TMQ keeps predicting Ryan's constant-blitzing schemes will backfire. They sure did not at San Diego, where the Bolts seemed unprepared for overload blitzing -- there is practically a billboard above the Jets' sideline that reads "WE OVERLOAD BLITZ" -- six times, allowing a blitzer to come straight at Philip Rivers without being blocked by anyone.

I don't know how Gregg can't seem to understand the Jets disguise their blitzes and coverages well. So it doesn't matter if the teams who play against the Jets know the Jets are blitzing, they don't know where they are blitzing from or who is necessarily blitzing.

The second pick came when Jersey/B showed big-blitz and then backed out of it -- Ryan's defenses almost never back out of the blitz.

There is almost no possible way this statement is correct. The Jets would have major difficulty blitzing effectively if they had a tendency like the fact they never back out of a blitz present in their defensive scheme. I get pretty tired of Gregg Easterbrook just making things up like this. How does ESPN allow him to just start spouting off nonsense like this?

Rivers assumed that a quick-curl route would be open because of the number of blitzers; instead the intended receiver was double-covered by safety Jim Leonhard, whom Rivers thought would be blitzing.

Jim Leonhard? He was undrafted, which means he is better than any other safety in the NFL right now.

Norv Turner was his usual timid self, and it hurt the Chargers dearly. Two years ago against New England in the AFC Championship Game, Turner's Chargers were trailing 21-12 with nine minutes remaining -- that's a two-score fourth-quarter deficit -- and Norv ordered a punt from the Patriots' 36-yard line. That was the worst Preposterous Punt yours truly has ever seen.

One of the other options was to let Nate Kaeding try to make a field goal.
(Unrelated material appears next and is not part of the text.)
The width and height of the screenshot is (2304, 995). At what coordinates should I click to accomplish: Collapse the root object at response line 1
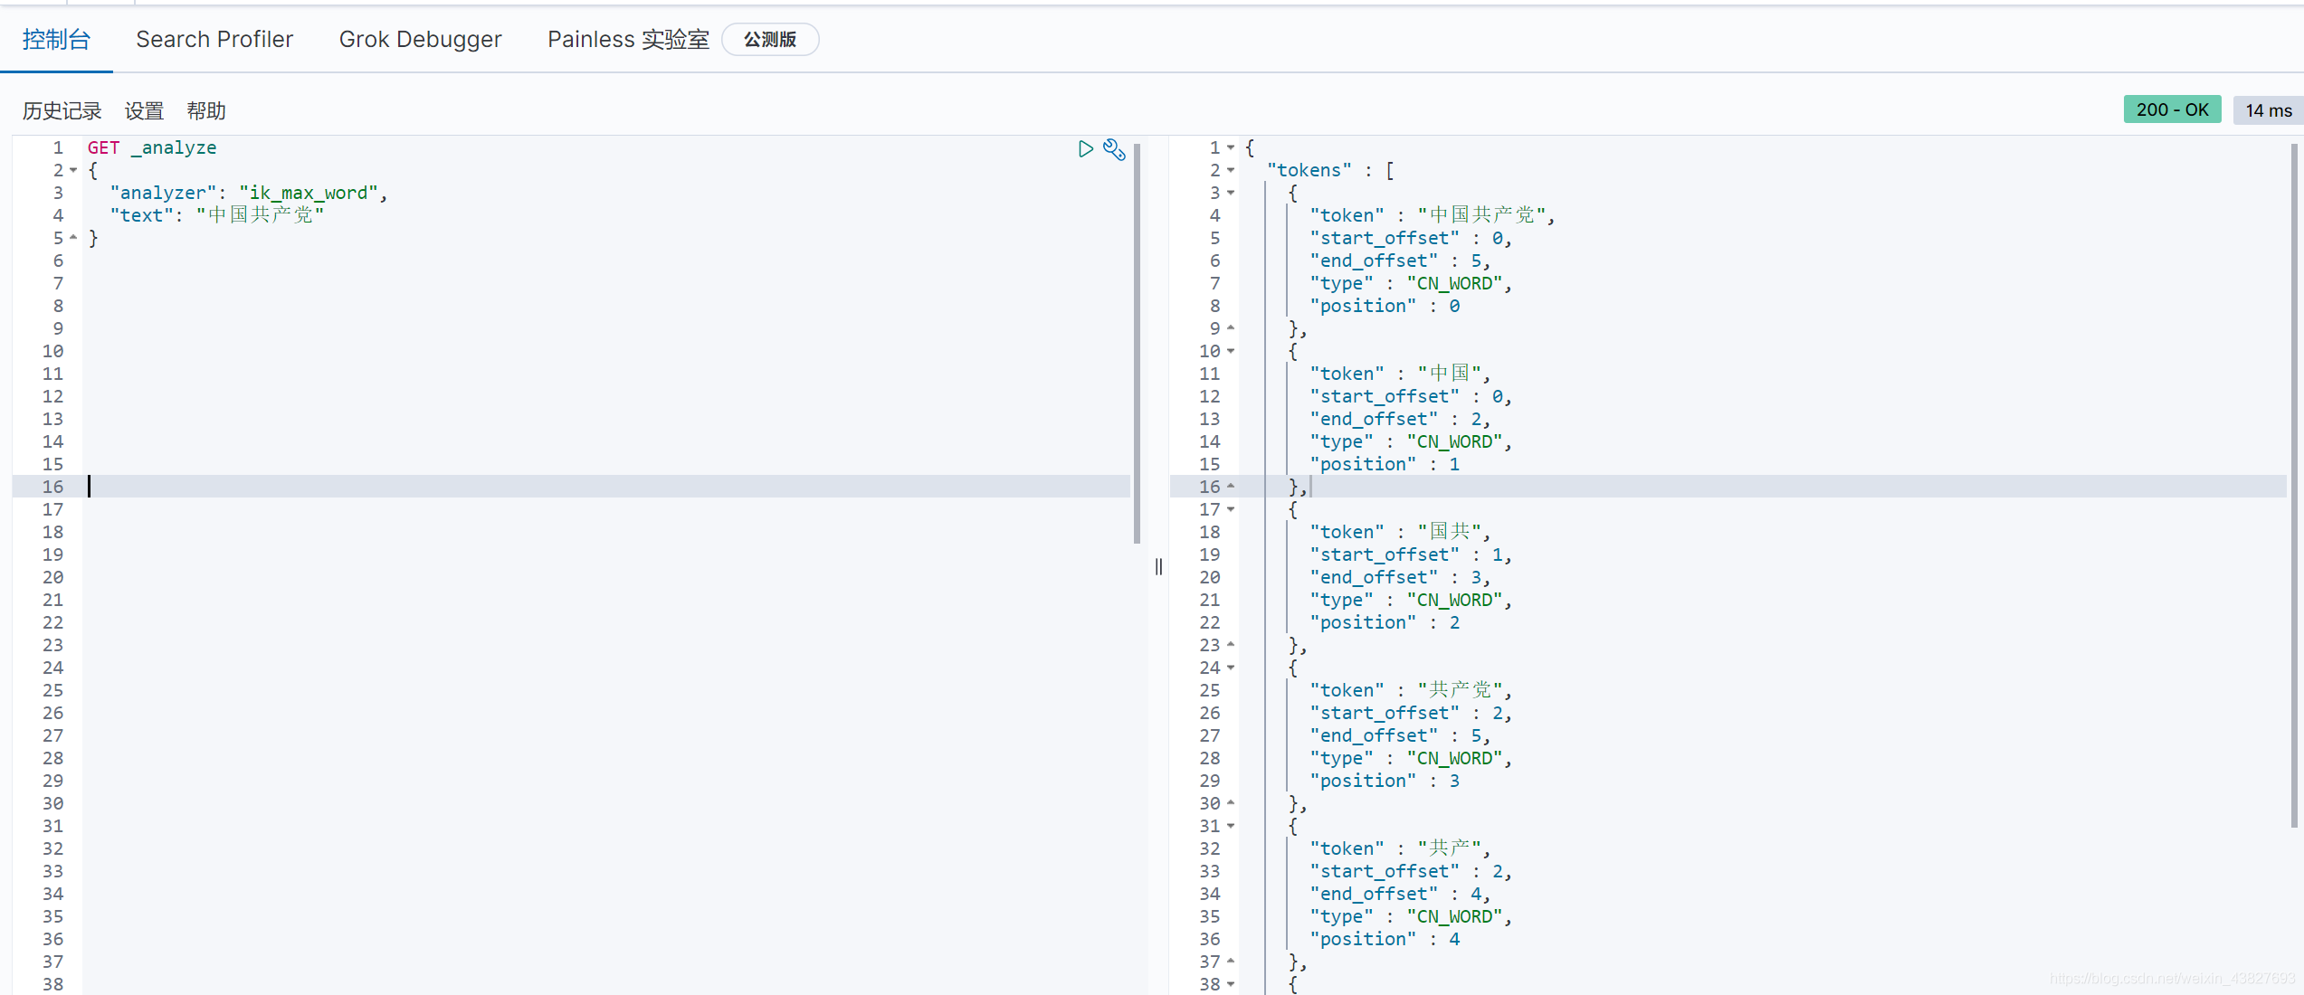1231,147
After this Sunday, does it seem like a good option for Kaeding to try and make a field goal in the playoffs?

With 4:42 left in the fourth quarter, and San Diego trailing 17-7, he ordered a field goal attempt on fourth-and-2 from the Jets' 22-yard line. Nate Kaeding is a good kicker -- it was a surprise when his attempt sailed wide. But you have one of the league's top offenses and you only need 2 yards.
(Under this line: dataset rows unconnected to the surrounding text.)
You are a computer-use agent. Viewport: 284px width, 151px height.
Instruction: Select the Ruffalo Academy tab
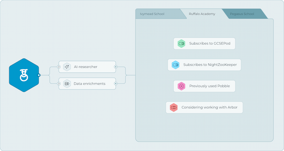coord(201,14)
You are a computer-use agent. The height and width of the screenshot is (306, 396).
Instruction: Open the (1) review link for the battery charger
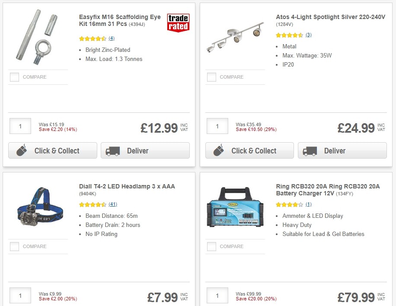coord(309,204)
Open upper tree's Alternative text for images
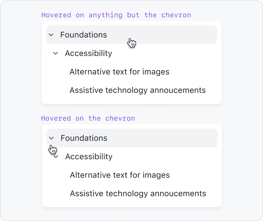 (x=119, y=72)
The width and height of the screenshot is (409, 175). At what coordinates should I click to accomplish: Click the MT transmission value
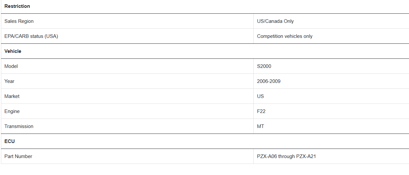(x=260, y=126)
The Chargers were also struggling to run the ball and weren't exactly passing the ball incredibly well at this point. Cutting the game to 7 points and giving the ball back to an anemic Jets offense seemed like a good idea at the time and in retrospect. If only Kaeding had hit this field goal, the game would have gone to overtime. That's pretty much what it boils down to for me.

Turner's onside kick decision at the end was puzzling as well. Pulling within 17-14 with 2:14 remaining, San Diego had one timeout left.

I agree with Gregg on this. I think San Diego should have kicked the ball off deep, even though it really wouldn't have affected anything because the Chargers couldn't stop the Jets from getting the 1st down...which actually may not have mattered, because the Jets may not have gone for it on fourth down if they were deep in their own territory, so kicking deep was still a good decision in my mind.

You've got a better chance of getting into field goal range with one minute on the clock than of recovering an expected onside kick.

Any statistics to prove this? Anything? Nothing? Great, as I expected. A normal, more competent writer would actually produce some statistics to explain and support this statement. A normal, more competent sports web site would require their writers to actually produce evidence of something they are stating. Unfortunately neither party in the ESPN-Gregg Easterbrook relationship is competent so they are fine with this low bar for journalism.

I just can't understand what kind of sports web site and columnist thinks writing sentences with no evidential backing in these sentences is good journalism. Welcome to and the way they do business, I guess.

Six seasons ago, the Chargers went 12-4, won a bye, then lost at home in the divisional round to the Jets. Marty Schottenheimer was fired in the aftermath. This season they went 13-3, won a bye, then lost at home in the divisional round to the Jets. The aftermath is a contract extension for Turner.

So because the Chargers made a bad decision in letting their head coach go four years ago they should repeat this same mistake today? This doesn't make sense. I am not saying Norv Turner is a great coach, but if the Chargers clearly made a mistake in getting rid of Schottenheimer a few years ago, why would they repeat the same mistake now?

Carroll promises USC recruits he will stay at the school, then promptly walks out for more money.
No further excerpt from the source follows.